First, the article addresses mutual funds: "Though mutual funds are barely mentioned in the Dodd-Frank bill, the legislation could affect everything from funds' bond and derivatives holdings to how these products are advertised to investors." Unfortunately, the only specifics the article can find to support this premise are some pricing uncertainty for bonds issued by troubled financial institutions seized by the FDIC, and a study of mutual fund advertising that might someday result in some changes to how funds tout their performance.
Next come retirement plans. What does the article find? Well, it seems that the bill asks regulators to study whether stable value wrap contracts should be subject to the new rules governing derivatives.
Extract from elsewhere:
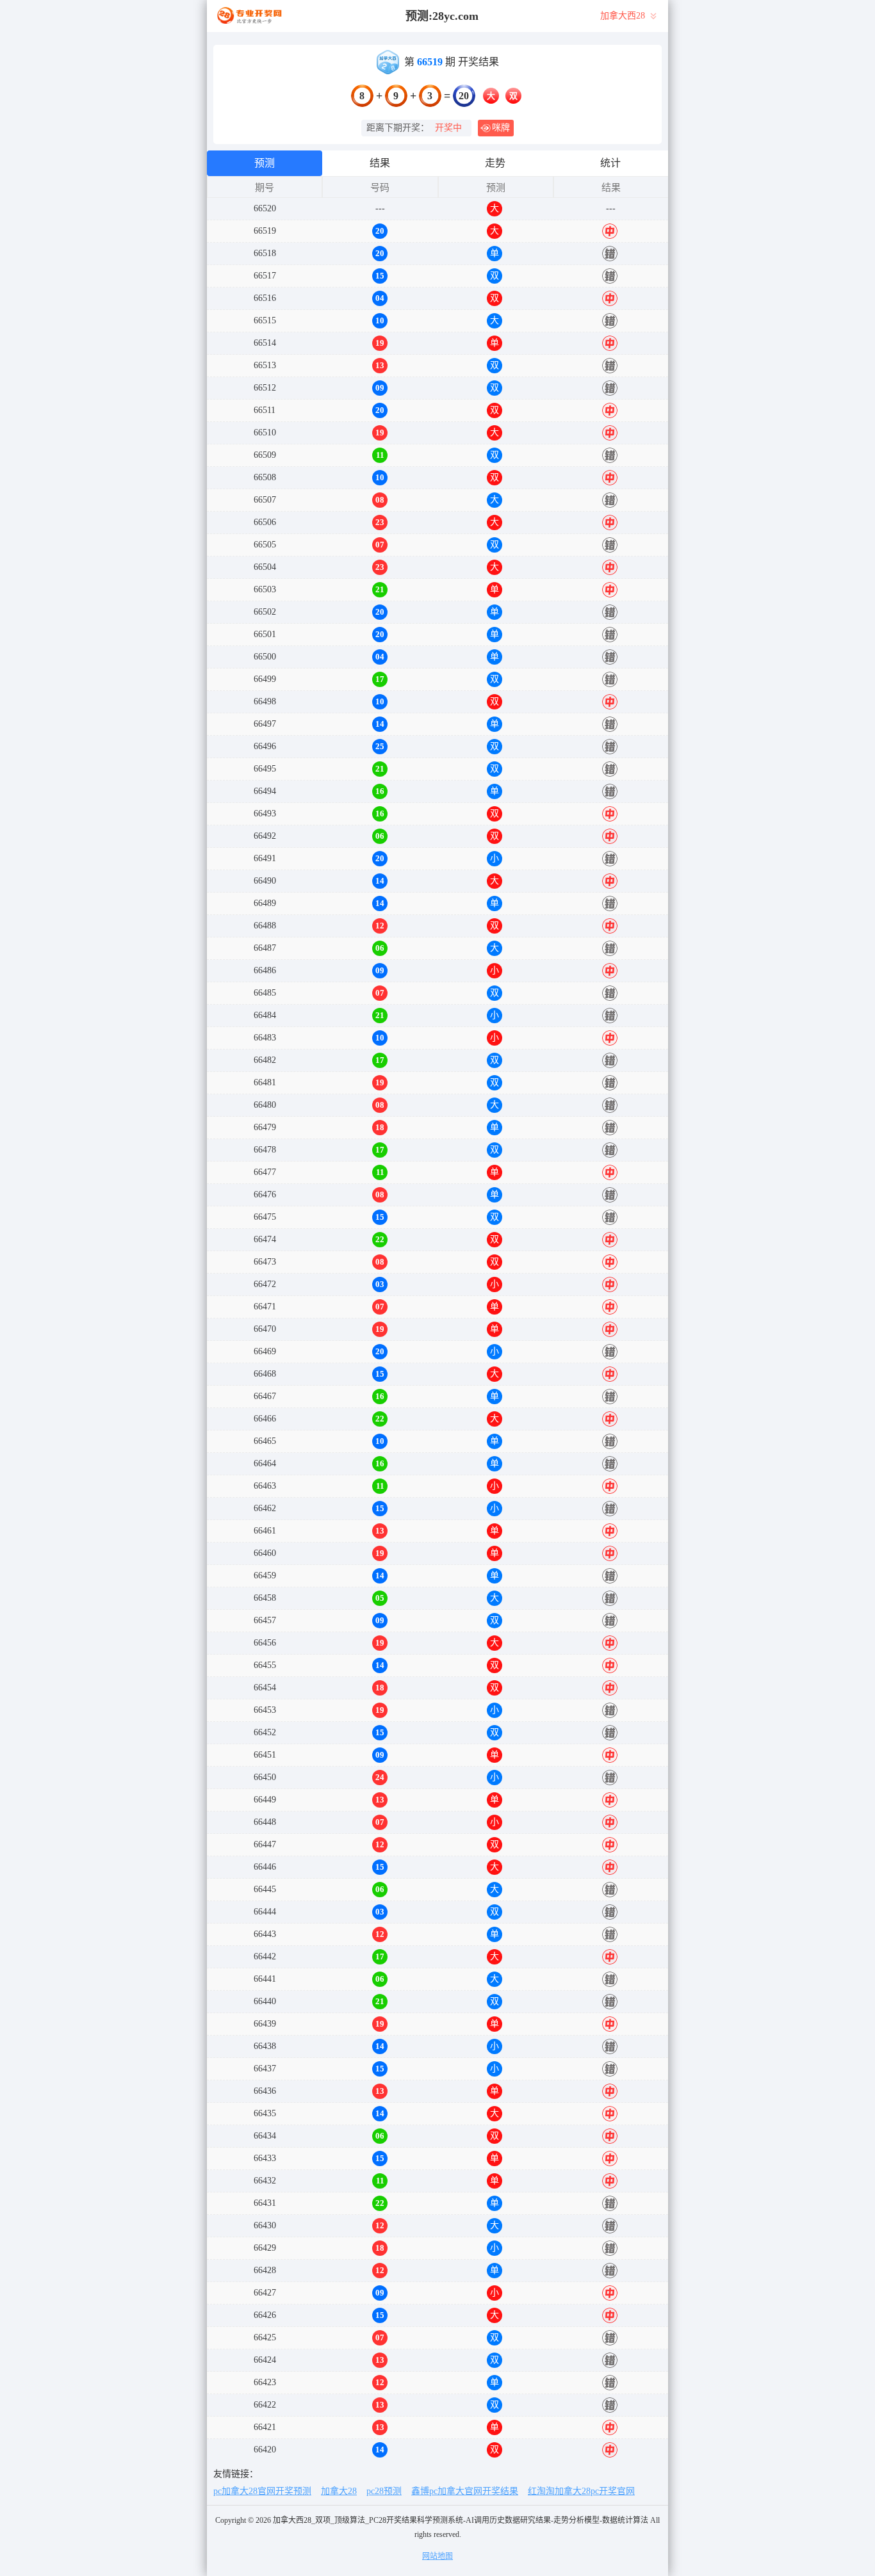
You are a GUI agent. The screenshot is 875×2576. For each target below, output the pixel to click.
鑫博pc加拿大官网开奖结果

If so, that might raise the costs of stable value funds and maybe make them harder to find. If, that is, the regulators decide that way. And they have 15 months to make up their minds.
Hedge funds? Well, now they have to register with the SEC if they have $150 million in assets. That will raise some costs for smaller funds. It might make it harder for new funds to get started. And investors can no longer count the value of their primary residence toward the $1 million in net worth that makes them "accredited investors" able to invest in these funds.
Then the Journal tackles individual stocks. What do they find? A few nods toward shareholder activism, which even the author concedes are unlikely to have any practical impact, particularly on small investors.
Derivatives? "The bill should help cut risks in funds holding derivatives." That sounds pretty good to me. But to pay for this benefit, there may be some "incremental drag" on the performance of funds and ETFs using these instruments.
For brokerage accounts, the bill gives the SEC the authority to impose the same fiduciary standard on brokers as they do on financial advisors. This is one area where the bill could potentially have a major impact on your portfolio. But it doesn't...yet. First the SEC has to study the issue and report to Congress.
And the article finds a few other provisions that could affect individual investors. The SEC has the right to prohibit mandatory arbitration in brokerage disputes. (But again, the bill itself doesn't do that.) It raises the amount of FDIC deposit insurance. It makes it harder to issue phony mortgages. And it establishes new agencies to regulate consumer financial fraud and the insurance industry.
That's it? That's all the Journal could come up with? That's what they mean by "Congress overhauls your portfolio"?
Give us a break, Rupert.
It does makes you wonder, though. Could the new Murdoch-era Journal have a broader agenda? Are the political views of its editorial page starting to affect the objectivity of its news coverage? Is the fabled wall between the Journal's opinions and news beginning to crumble?
That could be the biggest news of all in this article.